The first thing that we need to address is the landmasses along the northern edge of the ice cap. It turns out that Iceland was at least twice as large as at present and nearly connected directly to Greenland on the west. In the East we had the North sea shelf that extended the British Isles westward. The passage in between was also filled with shallow lands that could easily have initially above sea level. In short, during the Ice Age the Arctic was as cut off from the Atlantic as the Pacific is cut of from it also. The Northern Ice Cap was as terrible as the Antarctic Ice Cap.

In addition we have a land mass off the coast of Ireland that was around four times as large as Ireland that would have been mostly above sea level but not mountainous. This is likely Lyonese. However all these lands were likely heavily burdened with ice and unpleasant to travel through unless you were Solutrean and had skin boats and seal hunting skills.

The end of the Ice age turned on the full strength of the Gulf Stream. With this the ice began to be driven back and this was focused fully on this coast and the ice sheets of Europe. Also the sea level began its inexorable rise that ultimately totaled around one hundred meters or three hundred feet. I suspect that it took most of 10,000 years to be fully complete, although it was mostly complete when Lake Agassiz discharged around 8000 years ago. It is also obvious that all this activity took place inside spans that can be covered with folk memories.

What needs to be understood though is that all the heat in the Gulf Stream stayed in the North Atlantic for a long time\ without penetrating the Arctic This is important because it explains the discovery from seabed sampling that current temperatures were two full degrees warmer until around three thousand years ago. This powerfully suggest that at least a portion of the Current was still blocked from penetrating the Arctic directly until then.

The European portion of the Ice Age would have well collapsed by then and the record supports that but the Arctic itself would still have held sway along the northern European Coast until the North Sea Shelf was submerged. That again appears to be well remembered in folk memories.

The blockage was most certainly the land mass of Lyonese and most likely parts of the Icelandic shelf.

One more element entered the story. The collapse of the North American portion of the Ice Age continued apace although it may not have been complete until three thousand years ago. This relieved massive pressure on the crust centered around Hudson Bay that is continuing slowly to this day. The movement itself was slow and steady.

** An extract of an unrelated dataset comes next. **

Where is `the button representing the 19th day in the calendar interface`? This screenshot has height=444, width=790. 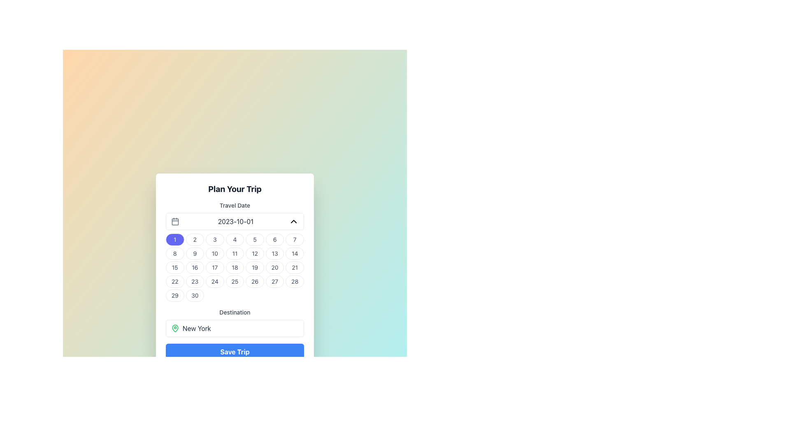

However it meant that shift of material was taking place deep in the crust and that somewhere a portion of the crust needed to subside in order to restore crustal balance. The closest portion of the Mid Atlantic Ridge appears the most obvious candidate. This included Lyonese. Such an event would also coincide with a major activation of Icelandic Volcanoes.
It may even have happened as recently as 1159BC when Hekla exploded and ended the Atlantean Trading culture. It now becomes plausible that Lyonese contained the core city of Atlantis itself as I am loath to locate two rapidly subsiding islands.

Keep in mind huge tracts of land subsided slowly due to the rising seas. This included the continental shelf everywhere and particularly in the Atlantic, the Grand Banks and the Bahama Banks. Both are country sized and the Bahama bank could well have retained a remnant around Bimini during the heyday of the Atlantean trade empire (2400 BC to 1159 BC). However the volcanism although not directly on Lyonese was immediately north and certainly part of the story since it hurled Europe into a dark age in which crops failed for a generation.

In the event a flat land four times the size of Ireland, continually bathed by the Gulf Steam would be ideal for Northern European agriculture. Since the Atlantean story always had a european flavor it needs to be considered.

This means that it was far larger than I ever thought and certainly has the room to meet the measurements of Plato for the core region of Atlantis. I suspect also that in 1159 BC that large portions of the Bank was already submerged.